Mariana foi autora de medidas que aperfeiçoaram a Lei Maria da Penha


Desde 2021, uma lei federal tornou agosto o mês oficial de combate à violência contra a mulher.  É o “Agosto Lilás”. A deputada federal Mariana Carvalho, que votou a favor desta lei, é autora de outras medidas fundamentais no enfrentamento a esse grave problema social. 

Um dos objetivos do Agosto Lilás é intensificar a divulgação da Lei Maria da Penha. Mariana afirma que, atualmente, o maior desafio é dar efetividade à legislação para que as mulheres sejam encorajadas a denunciar o agressor. Além disso, Mariana destinou R$ 700 mil para a Polícia Militar de Rondônia adquirir veículos para a Patrulha Maria da Penha.

RESSARCIMENTO

Mariana é autora de duas normas federais que aperfeiçoaram a Maria da Penha. Uma delas, é a Lei 13.871, que obriga o agressor a ressarcir os gastos causados pela violência doméstica. 
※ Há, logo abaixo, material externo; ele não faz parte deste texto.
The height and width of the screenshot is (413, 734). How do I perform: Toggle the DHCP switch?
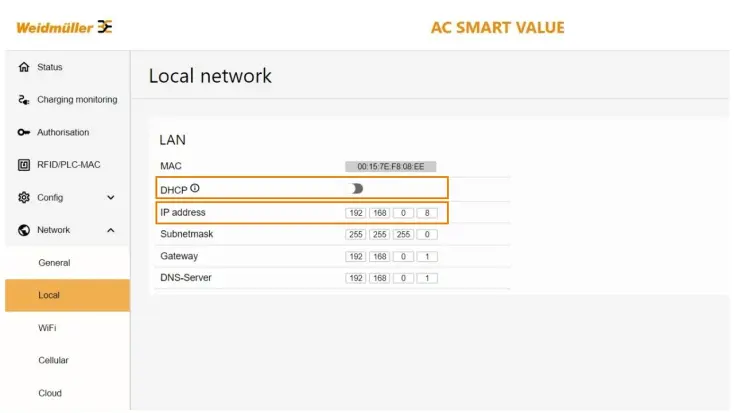coord(356,189)
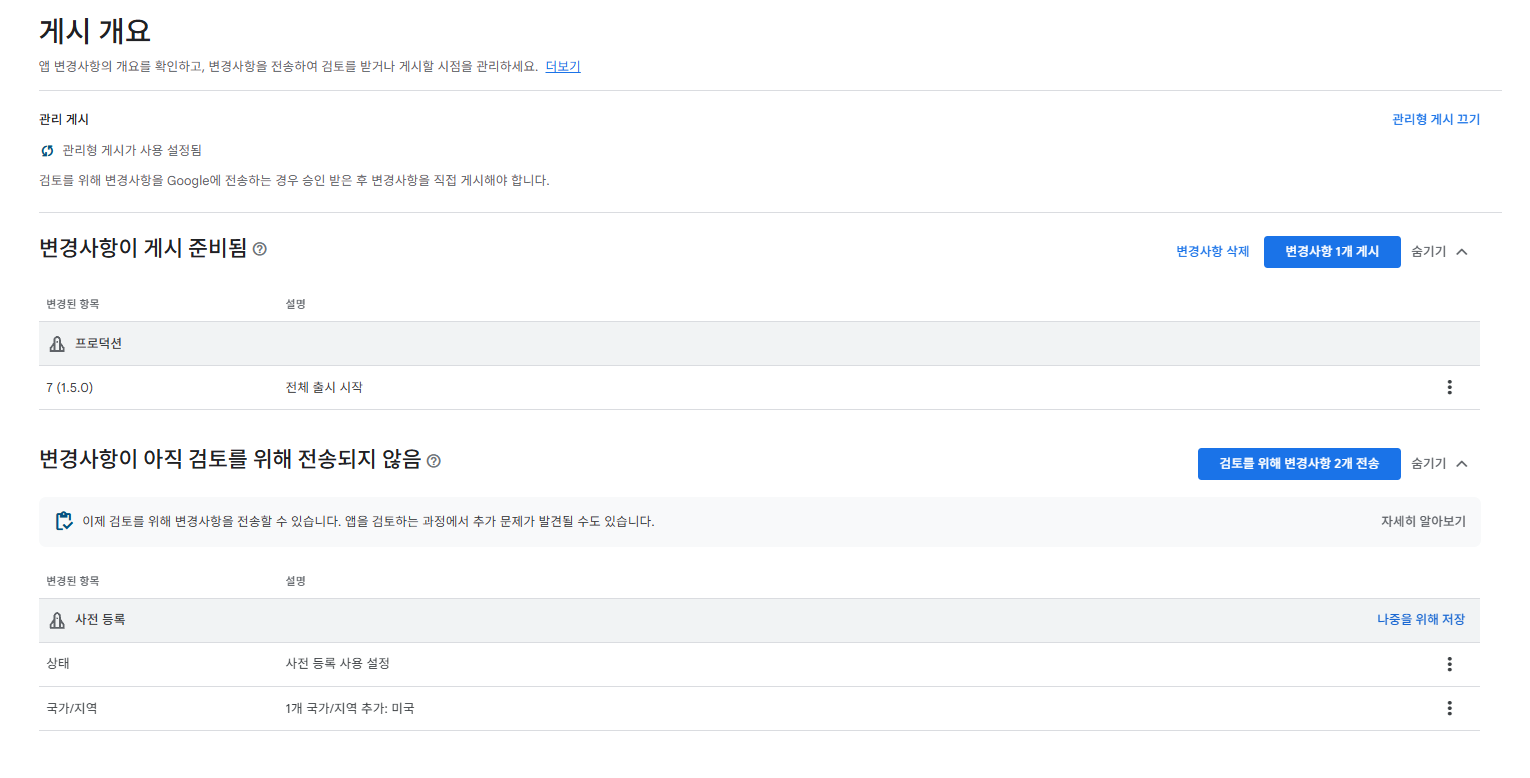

A iniciativa estabelece que o agressor que, por ação ou omissão, causar lesão, violência física, sexual ou psicológica e dano moral ou patrimonial à mulher, será obrigado a ressarcir todos os custos do SUS envolvidos com os serviços de saúde prestados para o total tratamento das vítimas em situação de violência doméstica e familiar.

PANDEMIA

Já a Lei 14.022 estabeleceu que os órgãos de segurança passassem a funcionar sem interrupções para atender casos de violência doméstica na pandemia. A medida foi adotada diante do aumento no registro de casos de violência doméstica. A deputada destaca que a violência doméstica afeta além de mulheres, outros grupos vulneráveis como idosos, crianças e pessoas com deficiência. 

EDUCAÇÃO

Outra norma em vigor e que teve participação fundamental de Mariana Carvalho, que relatou a proposta na Câmara, é a Lei 14.164 – Inclui o combate à violência contra a mulher nos currículos escolares da Educação Básica. 
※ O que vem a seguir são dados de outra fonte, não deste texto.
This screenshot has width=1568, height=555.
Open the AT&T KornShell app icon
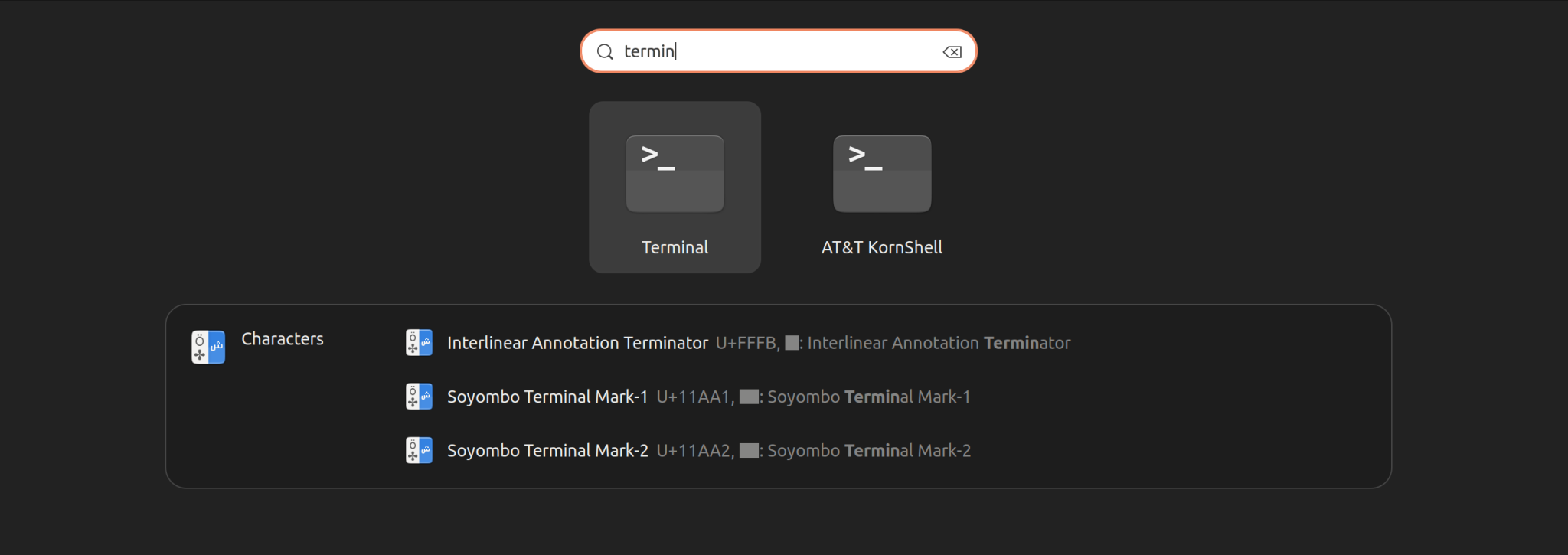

A Lei tem a finalidade de incentivar a reflexão de alunos e profissionais da educação sobre a prevenção e o combate à violência contra a mulher. Para isso, será realizada anualmente a Semana Nacional de Combate à Violência Contra Mulher nas instituições de ensino básico. O evento ocorrerá todos os anos em março. A semana promoverá o conhecimento da Lei Maria da Penha.

OUTRAS MEDIDAS

Além das leis já em vigor, Mariana é autora de outras propostas no sentido de proteger as mulheres vítimas de violência e punir com rigor os agressores. 

Uma delas aumenta as penas para o descumprimento de medidas protetivas de urgência. Trata-se do PL 2409/19. De acordo com o texto, a pena terá que ser cumprida desde o início em regime fechado, diferente do que é previsto na lei atual. A proposta prevê a mesma penalidade (regime fechado) para quem praticar a violência doméstica.

Já o PL 3493/2019  aumenta os valores para fixação da fiança de 10 a 200 salários mínimos quando a infração praticada envolver violência doméstica e familiar contra a mulher, tal como em crimes graves em que a pena privativa de liberdade cominada é superior a 4 anos. 

“Temos avançado e vamos cada vez mais avançar no sentido de prevenir toda a forma de violência, especialmente contra as mulheres e acabarmos de vez com essa imagem de que o Brasil é o país da impunidade”, afirma Mariana.